Il Caim: "Chiediamo il rispetto del diritto di culto"
A dar voce alla delusione degli islamici è stato Davide Piccardo del Caim dalle colonne del quotidiano La Repubblica: "Il Comune si tira indietro senza alcuna ragione plausibile e facendosi scudo della sentenza della Consulta che di fatto boccia e toglie di mezzo la legge regionale antimoschee. Pisapia si fa dettare legge da Maroni, siamo arrivati a questo punto?". Il Caim protesta con forza anche per via degli sforzi, anche economici, profusi nei progetti per le moschee che ormai sognava di poter costruire. Per quella nell'area dell'ex Palasharp è stato scomodato l'architetto Italo Rota e sono stati spesi circa 200mila euro. Adesso però le elezioni incombono, le moschee sono un argomento sensibile che può spostare voti, e allora ecco che la politica sembra adottare nuovamente una strategia ben conosciuta: procrastinare le decisioni difficili a dopo il voto: "Ma noi andremo avanti per le vie legali fino ad ottenere quel che è previsto dalla legge – afferma Piccardo – visto che ci sono cittadini milanesi che chiedono il rispetto del diritto di culto, previsto dalla Costituzione".

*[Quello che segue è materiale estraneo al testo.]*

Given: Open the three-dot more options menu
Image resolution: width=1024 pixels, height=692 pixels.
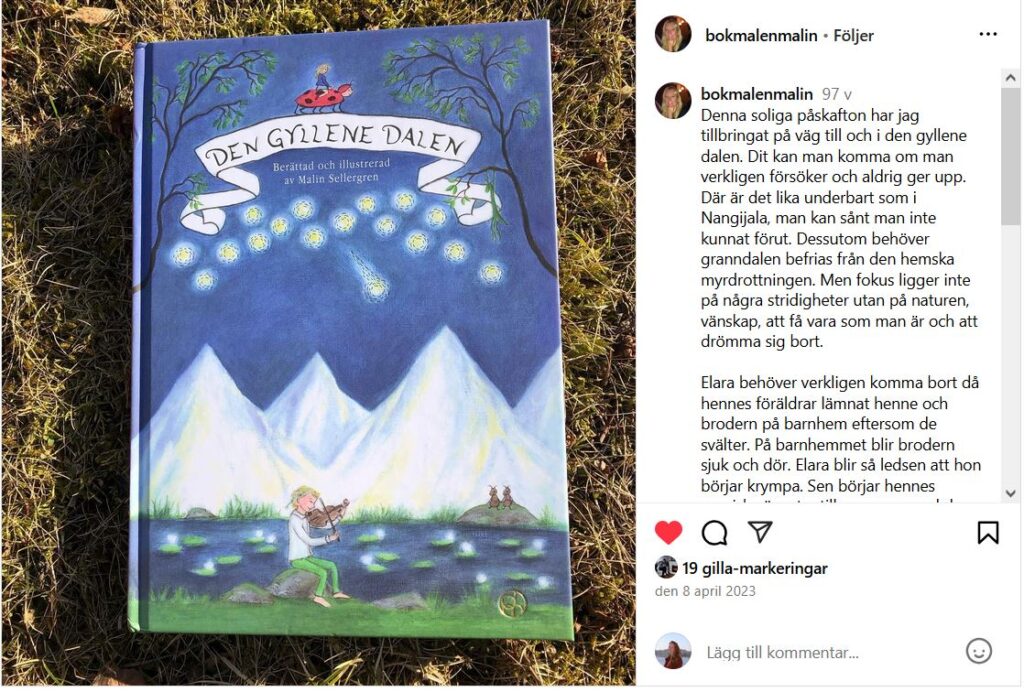Looking at the screenshot, I should click(988, 34).
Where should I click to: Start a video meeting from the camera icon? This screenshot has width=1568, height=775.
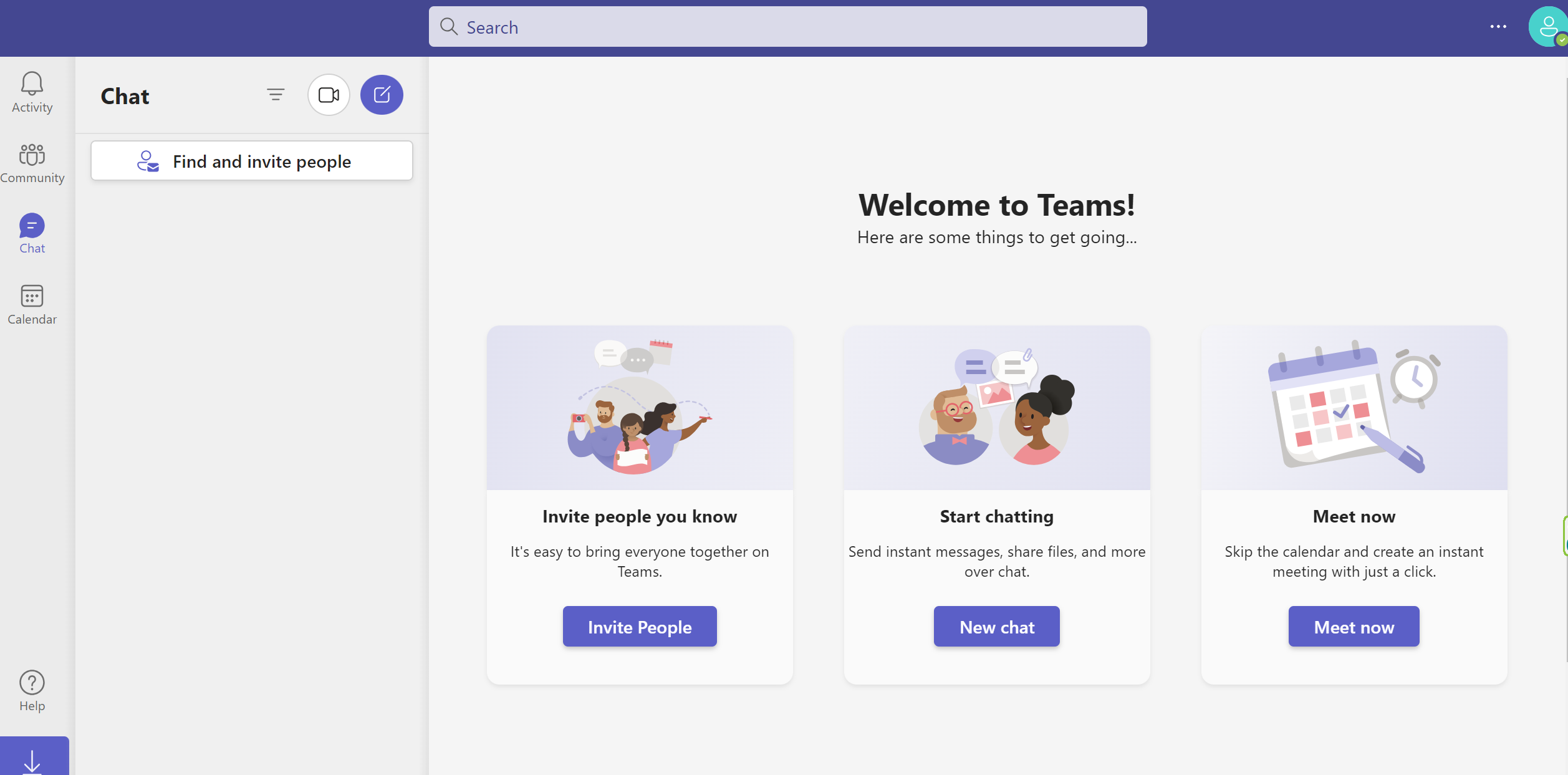point(329,95)
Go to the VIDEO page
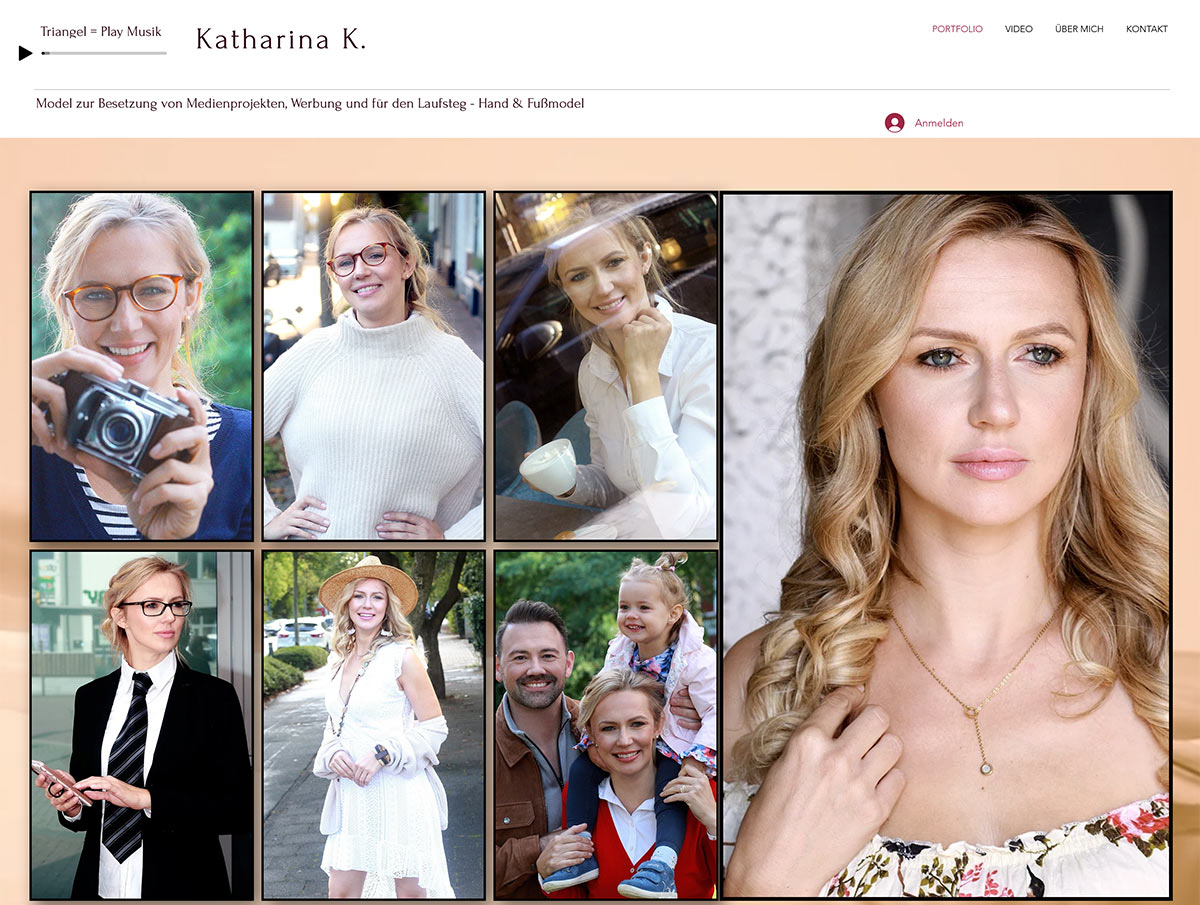This screenshot has width=1200, height=905. pos(1018,29)
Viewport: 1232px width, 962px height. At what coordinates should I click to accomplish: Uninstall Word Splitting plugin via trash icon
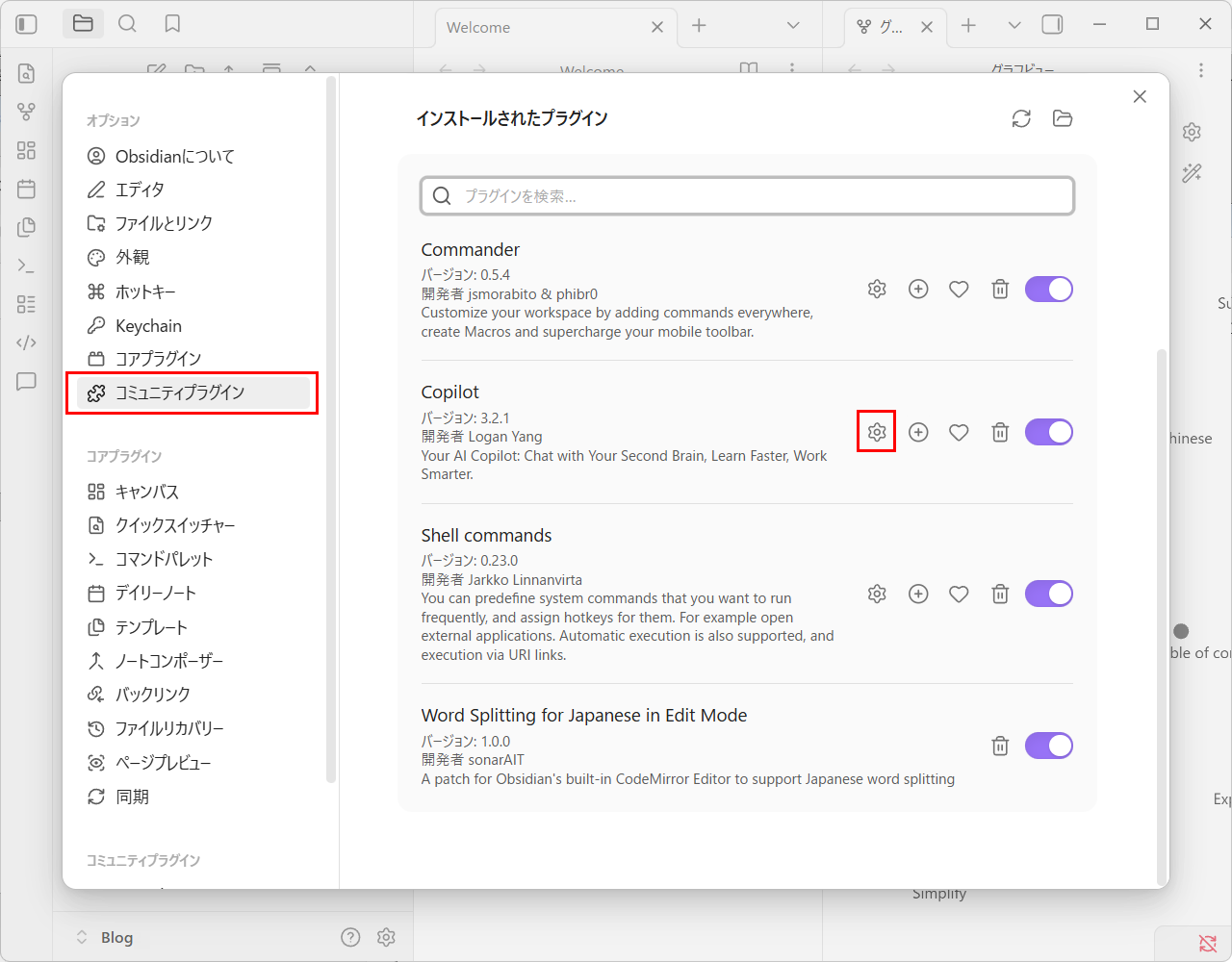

Majorino: "Manca ancora il salto di qualità per garantire un diritto"
Parole dure nei confronti della giunta arrivano anche dalle associazioni islamiche di viale Jenner: "Pisapia ci ha preso in giro: tante parole, nessun fatto", ha detto Abdel Hamid Shaari. Dal Comune non è ancora arrivata una nota ufficiale sull'argomento, anche se due giorni fa l'assessore Majorino ha ammesso l'impasse: "Sul diritto di culto e sulla questione delle moschee si discute. A Milano non siamo ancora riusciti a far fare quel salto di qualità alla città necessario a garantire quello che per l'appunto è un diritto", ha scritto Majorino su Facebook. "La riflessione su cosa fare e come muoversi, avendo la Regione violentemente contro, è aperta. Giusto che si misurino le più diverse opinioni. L'unica cosa che chiedo a tutti di fare è di non trasformare un dibattito così importante e delicato in una penosa vicenda tra ‘correnti'".